Bottom-Up Processing
Also called data-based processing. Processing based on stimuli (elementary messages) in our environment.
Top-down Processing
Also called knowledge-based processing. Processing based on knowledge and memory to form a representation (perception).
Cornea
Transparent element of the eye through which light passes as it enters the eye.
Iris/Pupil
Coloured part of the eye. Muscular diaphragm that regulates entrance of light through contraction of the pupil (centre of iris).
Lens
Transparent element of the eye through which light passes after going through the cornea and aqueous humour (accommodation).
Retina
Surface on the back of the eye that contains a complex network of cells, including photoreceptor cells.
Fovea
Small area on the retina containing only colour-sensitive photoreceptors.
Optic nerve
Area of the retina where cells leave the eye and transmit action potentials to the brain. Creates a blind spot.
Photoreceptors
Responsible for the transduction of light into neural activity.
Cones
Respond better to bright light (daylight vision). Sensitive to specific wavelengths of visible light. Responsible for high-resolution (colour) vision. Around 5 million on the retina of each human eye.
3 types of cones
- S-Cones: Short-wave length cones (blues)
- M-Cones: Medium-wave length cones (yellow, greens)
- L-Cones: Long-wave length cones (orange, reds)
Rods
Respond better to dim light (nighttime vision). Sensitive to all wavelengths of visible light. Black and white vision. Very low resolution. Around 100 million rods in each human eye.
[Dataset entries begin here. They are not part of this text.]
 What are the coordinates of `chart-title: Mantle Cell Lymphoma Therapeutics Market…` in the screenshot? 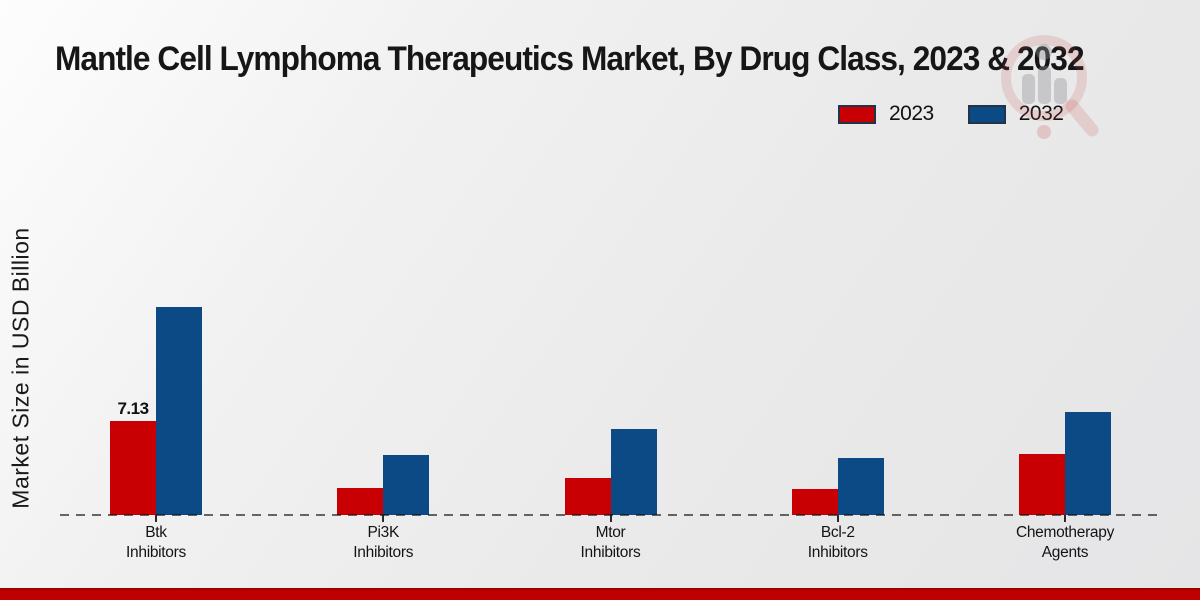 It's located at (570, 59).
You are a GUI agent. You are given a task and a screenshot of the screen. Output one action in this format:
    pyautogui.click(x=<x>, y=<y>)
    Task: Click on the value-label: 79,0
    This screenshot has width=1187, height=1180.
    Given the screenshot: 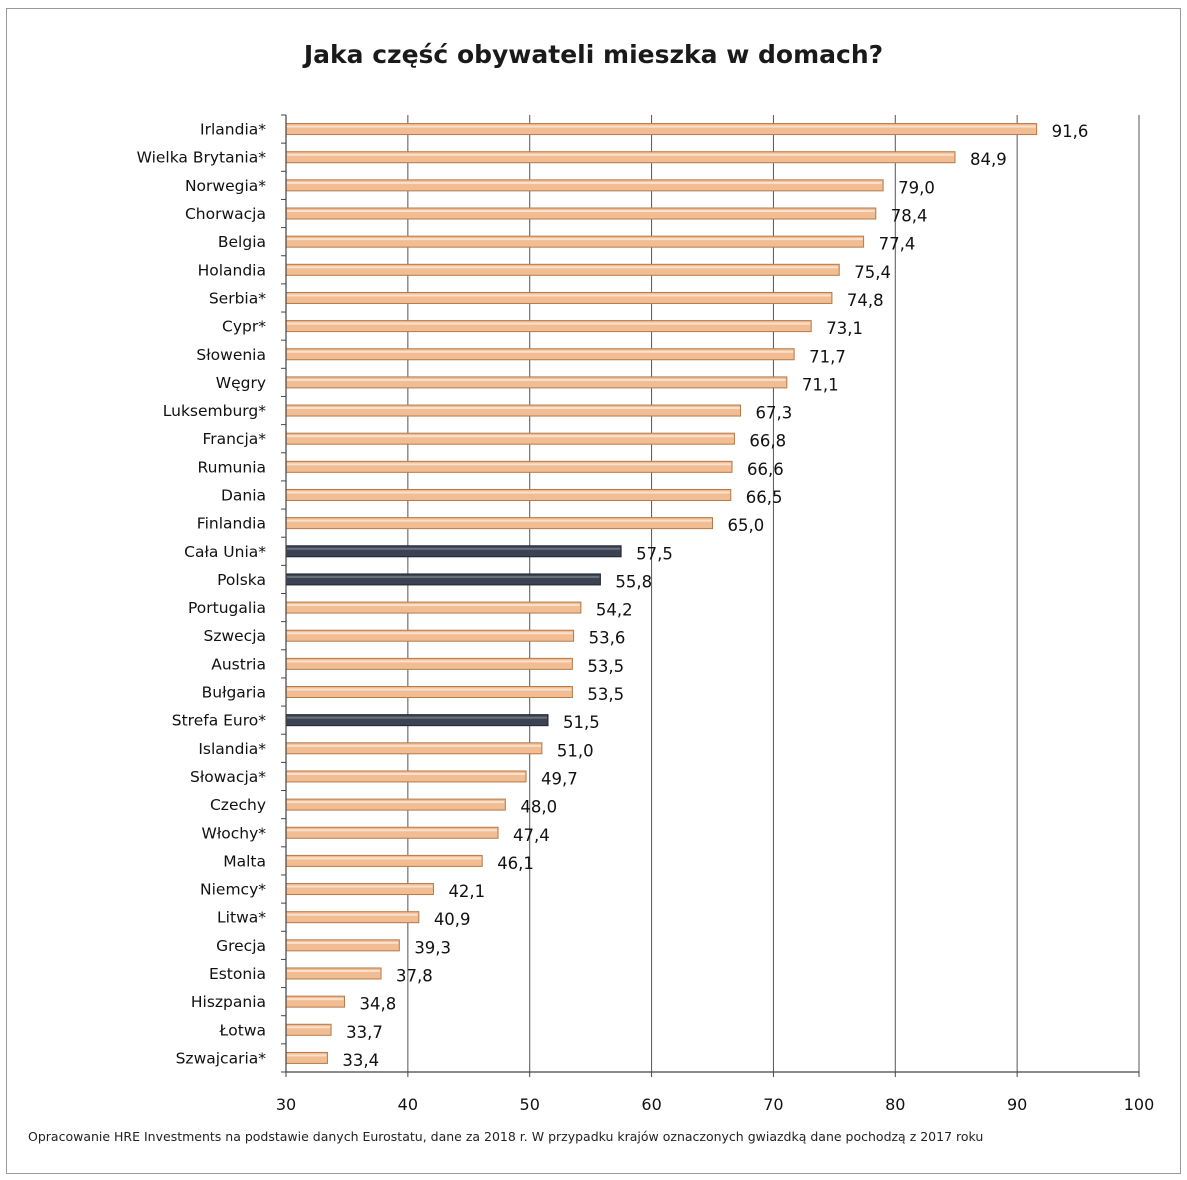 What is the action you would take?
    pyautogui.click(x=916, y=188)
    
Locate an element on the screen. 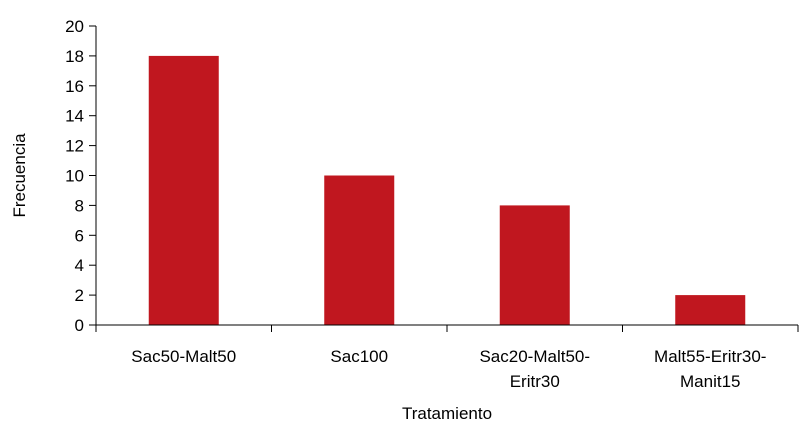  category-label: Sac20-Malt50- Eritr30 is located at coordinates (534, 369).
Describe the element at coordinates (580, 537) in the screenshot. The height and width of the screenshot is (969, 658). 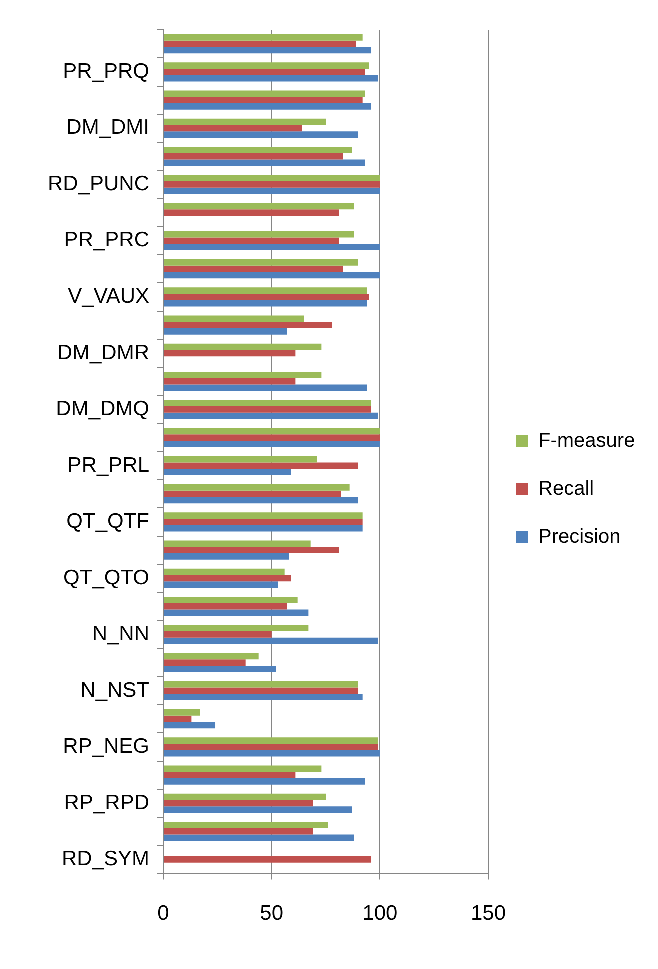
I see `legend-label: Precision` at that location.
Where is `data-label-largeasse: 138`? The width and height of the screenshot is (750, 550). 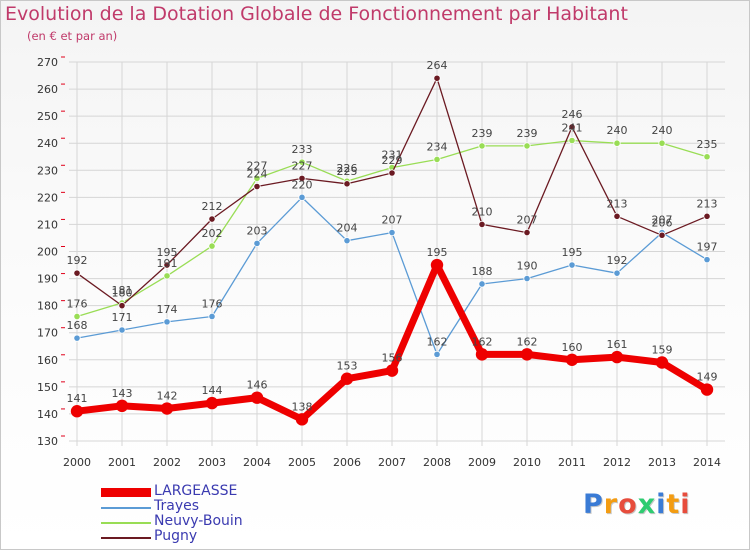
data-label-largeasse: 138 is located at coordinates (302, 406).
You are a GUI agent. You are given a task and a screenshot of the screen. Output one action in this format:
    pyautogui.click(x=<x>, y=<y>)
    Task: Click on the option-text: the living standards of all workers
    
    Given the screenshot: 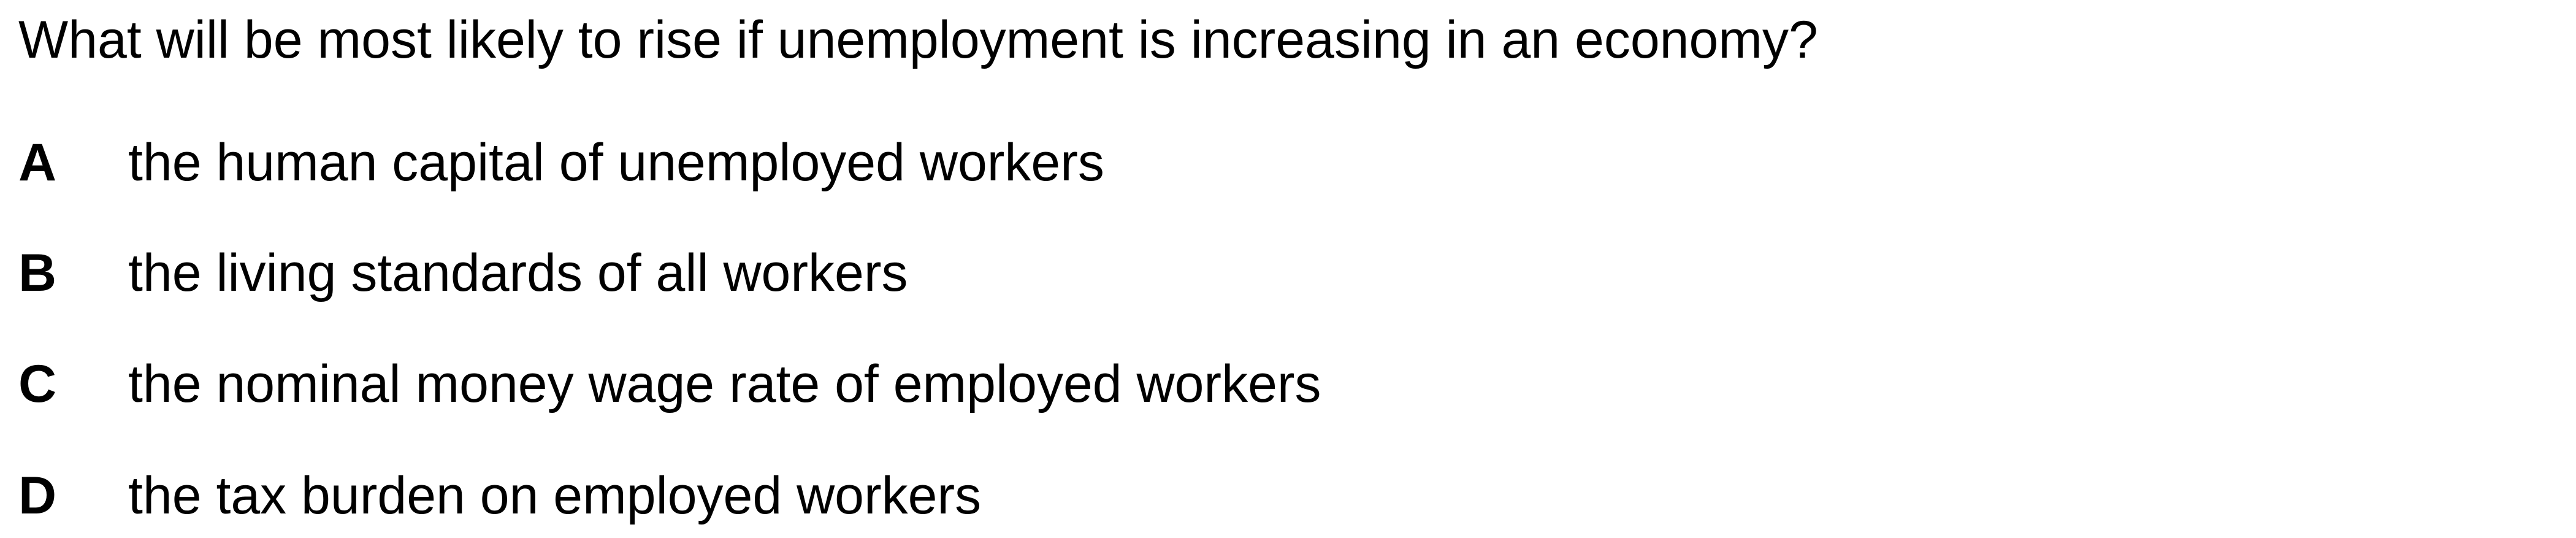 What is the action you would take?
    pyautogui.click(x=518, y=273)
    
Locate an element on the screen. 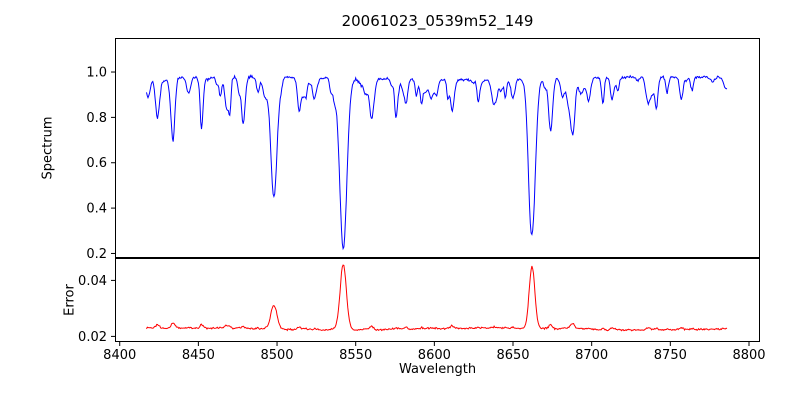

Location of photoreceptors on the retina
Rods are mostly found on the periphery. Cones are mostly found in the fovea.
Blind Spot
Where the optic nerve leaves the eye. There are no photoreceptors. The visual system usually fills in the blindspot with information from surrounding area.
Bipolar cells
Intermediate retinal neurons that receive input from the photoreceptors and send signals to retinal ganglion cells.
Diffuse bipolar cells
In the periphery. 1 diffuse bipolar cell responds to around 50 rods. Increased sensitivity but reduced acuity (50 rods; 1 diffuse bipolar)
Midget bipolar cells
In the fovea (centre). Receive input from a single cone and pass neural signal to a single ganglion cell (1cone: 1 midget bipolar).
Neural Convergence
Occurs when a number of neurons synapse onto a single neuron. Perception is shaped by neural convergence. Signals from rods converge more than signals from cones. Rods have better sensitivity than the cones, and cones have better acuity.
Ganglion cells
Retinal neurons that receive input from the retinal bipolar cells. Axons of ganglion cells leave the eye through the optic nerve.
M-Cell
Large ganglion cell. Mostly respond to rods via diffuse bipolar cells.
P-Cell
Small ganglion cell. Mostly respond to cones via midget bipolar cells.
A neuron’s receptive field
is the area on the receptor surface (retina) that, when stimulated, affects the firing of that neuron.